**EXERCISE OBJECTIVE**
Please transcribe every entry below exactly, without including the pictures.

**DATA UNDER STUDY**
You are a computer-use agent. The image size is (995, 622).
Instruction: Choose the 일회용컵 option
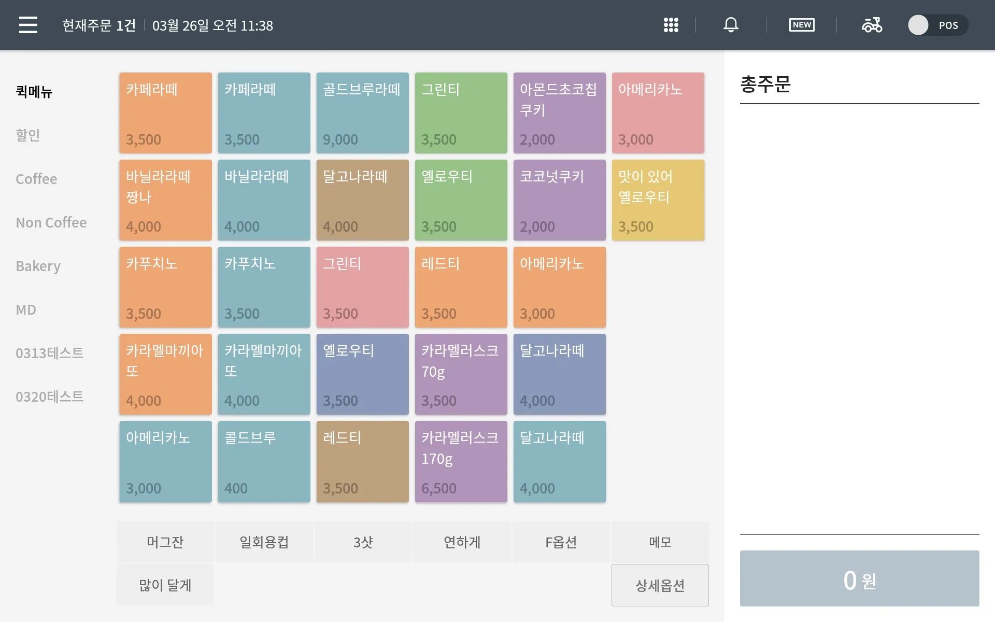tap(264, 542)
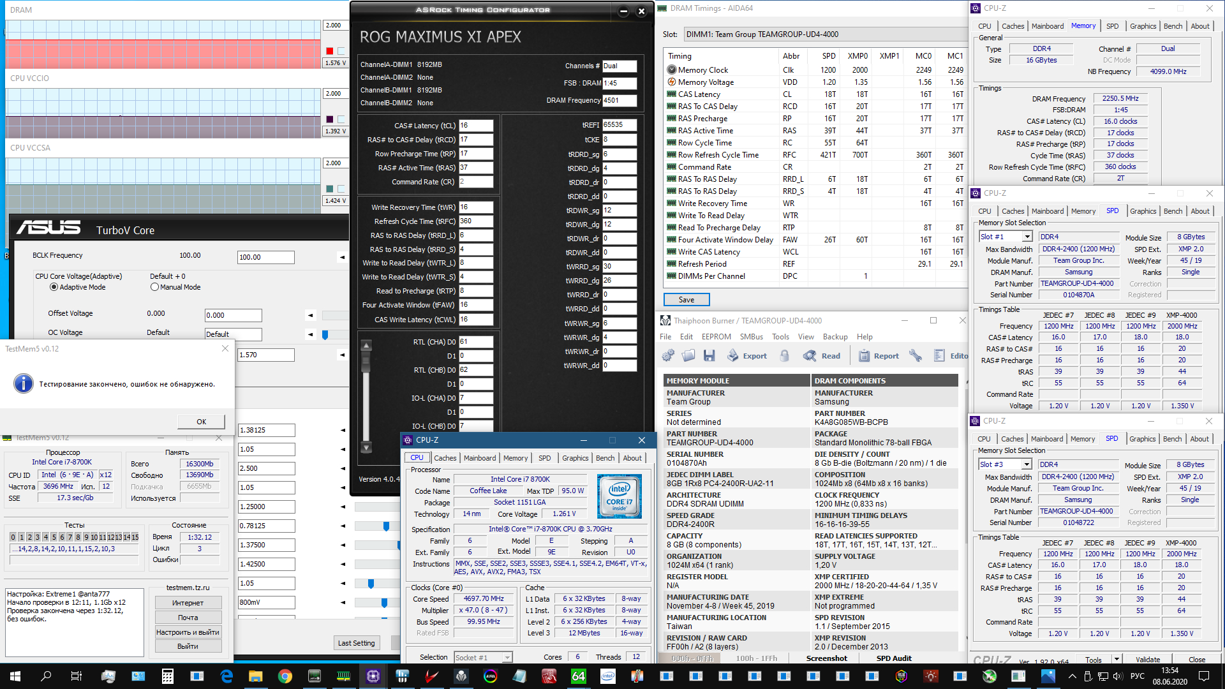1225x689 pixels.
Task: Switch to Mainboard tab in center CPU-Z
Action: pos(479,458)
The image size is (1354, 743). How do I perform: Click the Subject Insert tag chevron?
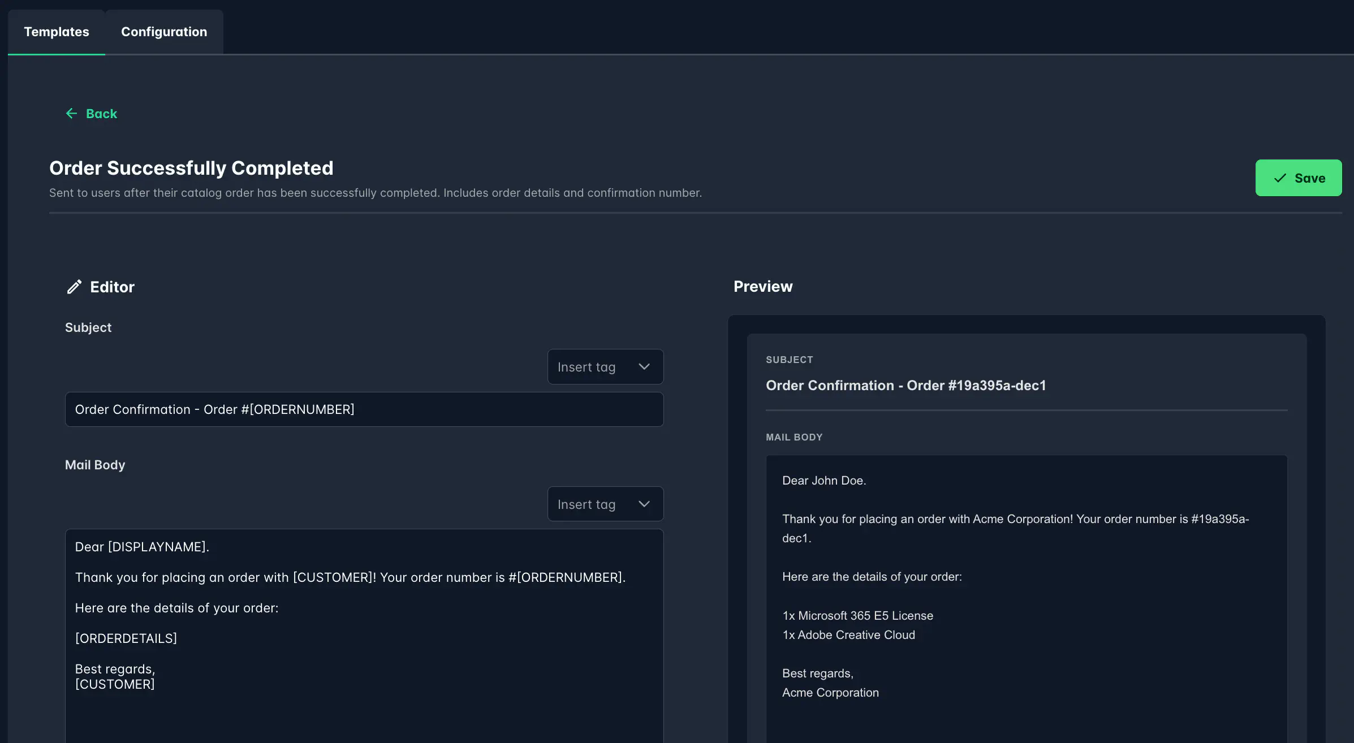click(x=644, y=367)
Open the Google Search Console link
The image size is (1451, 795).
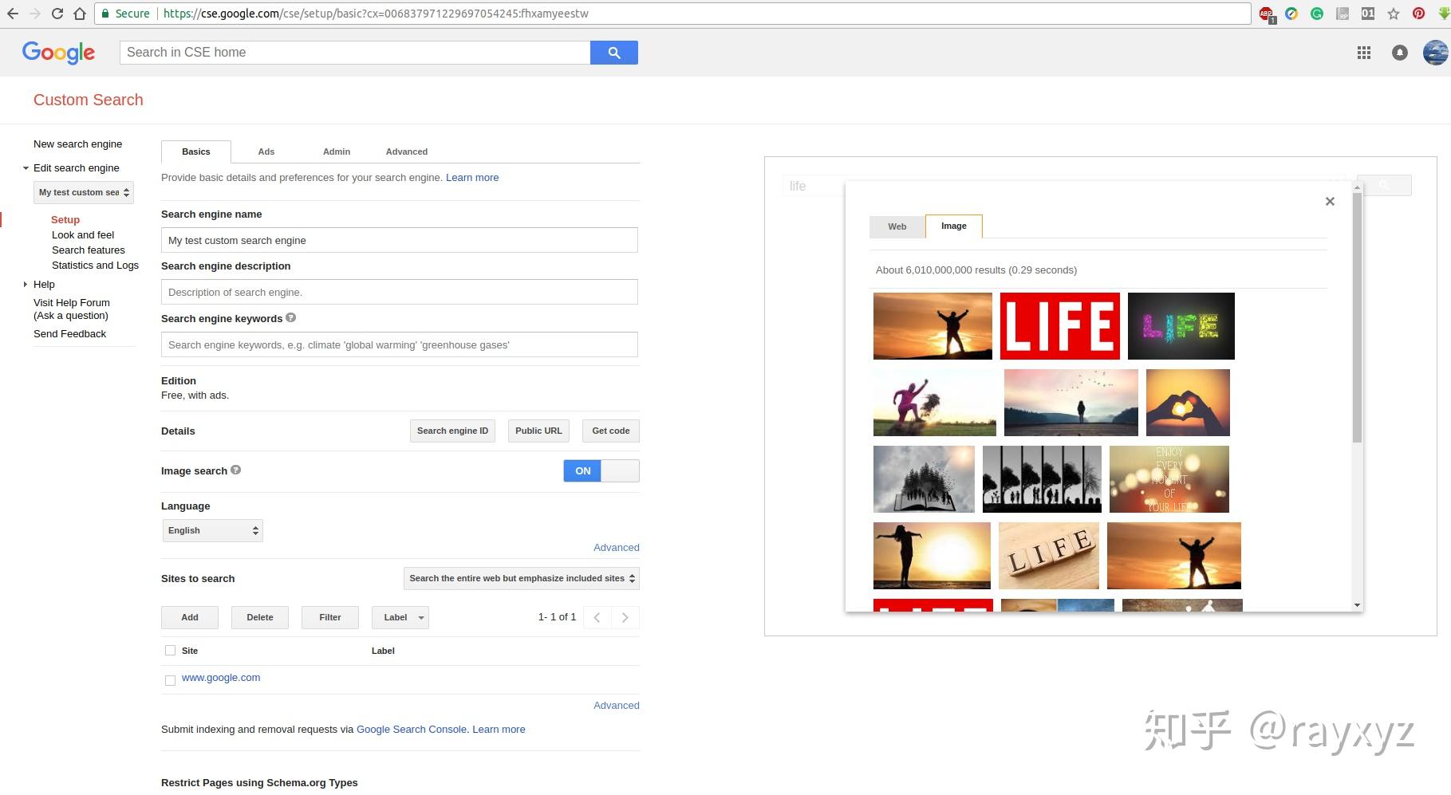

**TASK SOLUTION**
You are a computer-use agent. The image size is (995, 622).
Instruction: Choose the 일회용컵 option
tap(264, 542)
1225x689 pixels.
Task: Switch to Mainboard tab in center CPU-Z
Action: pos(479,458)
The image size is (1354, 743). How do I perform: Click the Subject Insert tag chevron?
click(x=644, y=367)
Open the Google Search Console link
The image size is (1451, 795).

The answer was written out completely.